**Objectives**.
**A)** From the checkpoint-loading patch, extract the passage that begins at the words "Signed-off-by: Bohdan Trach" and stops after "changed, 182 insertions(+)".
**B)** According to the checkpoint-loading patch, what are the functions added by this commit used for? Answer in one to three sentences.

**Source passage**.
* [Qemu-devel] [PATCH RFC 1/2] migration: implement checkpoint loading
2015-11-24 16:42 [Qemu-devel] [RFC V2, PATCH 0/2] Checkpoint-assisted migration proposal Bohdan Trach
@ 2015-11-24 16:42 ` Bohdan Trach
2015-11-24 16:42 ` [Qemu-devel] [PATCH RFC 2/2] migration: use checkpoint during migration Bohdan Trach
2015-11-24 17:51 ` [Qemu-devel] [RFC V2, PATCH 0/2] Checkpoint-assisted migration proposal Eric Blake
2 siblings, 0 replies; 5+ messages in thread
From: Bohdan Trach @ 2015-11-24 16:42 UTC (permalink / raw)
To: qemu-devel; +Cc: Bohdan Trach, amit.shah, thomas.knauth, quintela
This commit adds functions used to open the checkpoint saved by the
dump-guest-memory command and populate the hash table used by the
checkpoint-assisted migration mechanism. SHA256 is used to checkpoint
the pages. Only ELF memory dump format is supported at the moment.
Signed-off-by: Bohdan Trach <bohdan.trach@mailbox.tu-dresden.de>
---
include/migration/migration.h | 4 ++
migration/ram.c | 157 ++++++++++++++++++++++++++++++++++++++++++
qemu-options.hx | 9 +++
trace-events | 3 +
vl.c | 9 +++
5 files changed, 182 insertions(+)
diff --git a/include/migration/migration.h b/include/migration/migration.h
index fd018b7..4904c85 100644
--- a/include/migration/migration.h
+++ b/include/migration/migration.h
@@ -321,4 +321,8 @@ int ram_save_queue_pages(MigrationState *ms, const char *rbname,
PostcopyState postcopy_state_get(void);
/* Set the state and return the old state */
PostcopyState postcopy_state_set(PostcopyState new_state);
+
+void allocate_checksum_table(void);
+void init_checksum_lookup_table(const char *checkpoint_path);
+extern const char *checkpoint_path;
#endif
diff --git a/migration/ram.c b/migration/ram.c
index 1eb155a..379a381 100644
--- a/migration/ram.c
+++ b/migration/ram.c
@@ -27,6 +27,7 @@
*/
#include <stdint.h>
#include <zlib.h>
+#include <elf.h>
#include "qemu/bitops.h"

**Recorded data**.
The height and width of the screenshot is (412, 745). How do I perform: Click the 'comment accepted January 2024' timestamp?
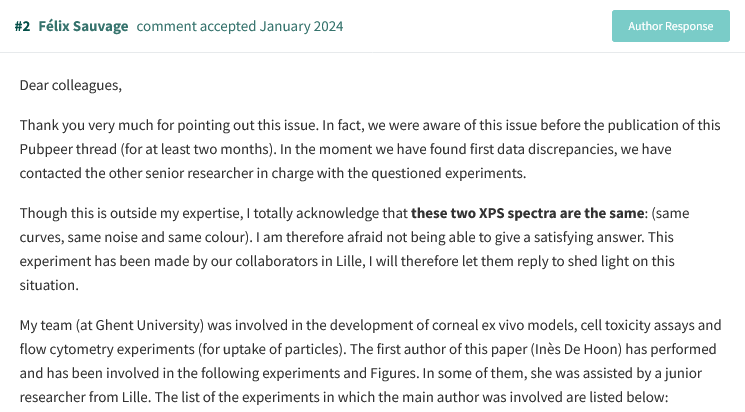239,26
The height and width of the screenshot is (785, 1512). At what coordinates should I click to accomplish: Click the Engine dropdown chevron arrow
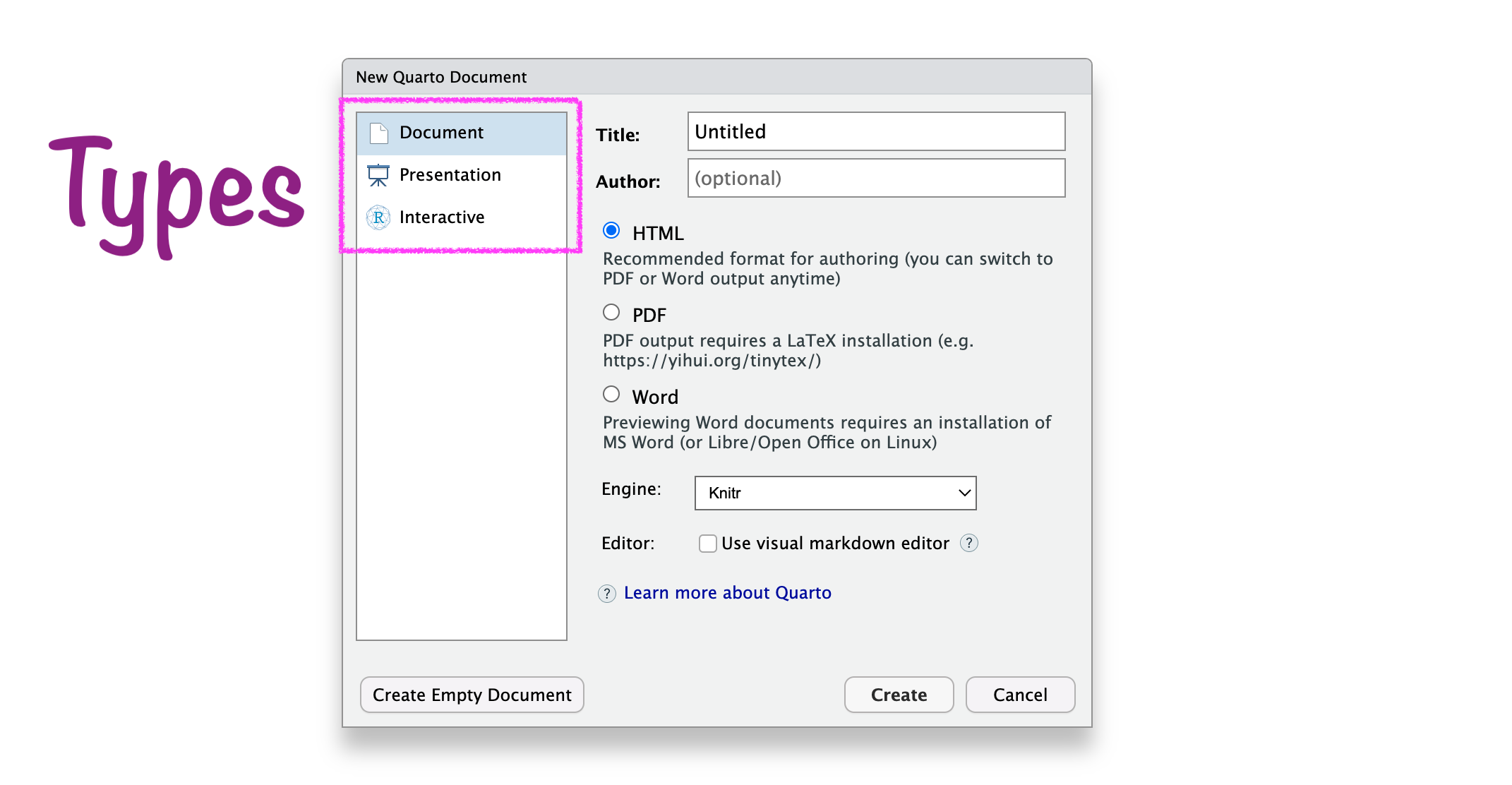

**The results**.
**A)**
Signed-off-by: Bohdan Trach <bohdan.trach@mailbox.tu-dresden.de>
---
include/migration/migration.h | 4 ++
migration/ram.c | 157 ++++++++++++++++++++++++++++++++++++++++++
qemu-options.hx | 9 +++
trace-events | 3 +
vl.c | 9 +++
5 files changed, 182 insertions(+)

**B)** The functions open the checkpoint saved by the dump-guest-memory command. They also fill the hash table that the checkpoint-assisted migration mechanism uses.